本文抜粋 ::
---+---

2019年の米中貿易摩擦が激しさを増してきた頃から受注高が1000億円を下回り始め、足元ではコロナショックを受けて500億円に迫っています。

4月、5月は営業活動すらできない時期であったので、それを加味すると5月を底に反転してくる可能性もありますが、売り上げがピークの1/3以下、平常時の半分しかない状況でかなり危機的水準となっていることがわかります。

 

私の現在の顧客は自動車部品製造業をしている企業が主体です。

幸いなことに現在私が主として取り扱う設備は、一般的には工作機械よりも不景気の波が一歩遅れるFAFactory Autommation:工場の自動化)設備であるため、日本で緊急事態宣言が発出される前は、悪いと言われながらも設備投資の商談は続いておりさほど実感はありませんでした。

しかし、緊急事態宣言が解除され、6月に入って営業活動を再開し情報を集めてみると、軒並み計画中止か計画延期となり出しました。

顧客の中でも緊急事態宣言の解除や海外各国のロックダウンの緩和で少し落ち着きを取り戻すと共に徐々に今後の生産計画の実態が把握され始め、急速に色々なものが止まり始めていることが顕になってきました。

それにより、元々景気が下降し始めていた設備業界においてはトドメを刺された形となり、設備投資が萎む速度が早まったため仕事の取り合いが激化しています。

実際に私が現在取り組んでいる商談では、緊急事態宣言前に1.1億円だった機械の値段が6千万円まで下がり、「キャッシュインがないよりマシ」として採算度外視で安値を永遠に提示し合う「泥仕合い」が活発になってきています。

コロナショックは当初サービス業に大きな打撃を与えてきましたが、一歩遅れて本格的に製造業にもその打撃が波及し、日本の強みである設備産業にも大きな打撃を与えていることを肌で体感しています。

---+---

(データセットの項目)
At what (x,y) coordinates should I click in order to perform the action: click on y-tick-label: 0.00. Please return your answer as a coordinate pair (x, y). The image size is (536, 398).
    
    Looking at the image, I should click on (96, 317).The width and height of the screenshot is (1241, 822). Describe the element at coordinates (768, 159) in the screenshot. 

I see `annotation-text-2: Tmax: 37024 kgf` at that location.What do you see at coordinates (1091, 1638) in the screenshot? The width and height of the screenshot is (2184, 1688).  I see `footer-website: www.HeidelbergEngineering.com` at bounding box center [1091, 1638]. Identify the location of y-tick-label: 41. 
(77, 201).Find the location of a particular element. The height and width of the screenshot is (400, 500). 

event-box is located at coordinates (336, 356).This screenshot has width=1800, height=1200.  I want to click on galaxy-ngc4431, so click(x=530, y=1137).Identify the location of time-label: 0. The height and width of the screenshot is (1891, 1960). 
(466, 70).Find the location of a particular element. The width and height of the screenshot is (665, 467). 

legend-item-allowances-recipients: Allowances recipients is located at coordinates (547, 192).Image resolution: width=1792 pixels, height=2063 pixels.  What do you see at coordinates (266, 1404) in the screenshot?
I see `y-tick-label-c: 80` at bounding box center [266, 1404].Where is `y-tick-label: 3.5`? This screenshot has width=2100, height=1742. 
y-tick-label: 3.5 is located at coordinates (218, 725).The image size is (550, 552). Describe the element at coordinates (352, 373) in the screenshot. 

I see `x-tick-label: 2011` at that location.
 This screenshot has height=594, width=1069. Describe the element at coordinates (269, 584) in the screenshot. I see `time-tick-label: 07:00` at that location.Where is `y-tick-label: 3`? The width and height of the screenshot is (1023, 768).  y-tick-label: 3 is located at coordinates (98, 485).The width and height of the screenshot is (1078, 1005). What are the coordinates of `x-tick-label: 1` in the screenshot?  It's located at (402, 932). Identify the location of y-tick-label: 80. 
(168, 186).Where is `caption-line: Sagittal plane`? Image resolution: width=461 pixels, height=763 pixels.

---+---

問題 A ::
次の(i)〜(iii)がそれぞれ本文と一致するかを「はい」か「いいえ」で示し、決め手となる本文の語句をそのまま引用すること。
(i) 筆者の現在の顧客は、自動車部品製造業を営む企業が主体である。
(ii) 緊急事態宣言の発出前から、設備投資の商談はほとんど止まっていた。
(iii) 筆者が取り組んでいる商談では、機械の値段が1.1億円から6千万円まで下がった。
問題 B :: 本文の「それにより、元々景気が下降し」から「う「泥仕合い」が活発になってきています。」までを、一字一句変えずに書き写すこと。

解答 A ::
(i) はい。「私の現在の顧客は自動車部品製造業をしている企業が主体です。」
(ii) いいえ。「日本で緊急事態宣言が発出される前は、悪いと言われながらも設備投資の商談は続いておりさほど実感はありませんでした。」
(iii) はい。「緊急事態宣言前に1.1億円だった機械の値段が6千万円まで下がり」

解答 B ::
それにより、元々景気が下降し始めていた設備業界においてはトドメを刺された形となり、設備投資が萎む速度が早まったため仕事の取り合いが激化しています。

実際に私が現在取り組んでいる商談では、緊急事態宣言前に1.1億円だった機械の値段が6千万円まで下がり、「キャッシュインがないよりマシ」として採算度外視で安値を永遠に提示し合う「泥仕合い」が活発になってきています。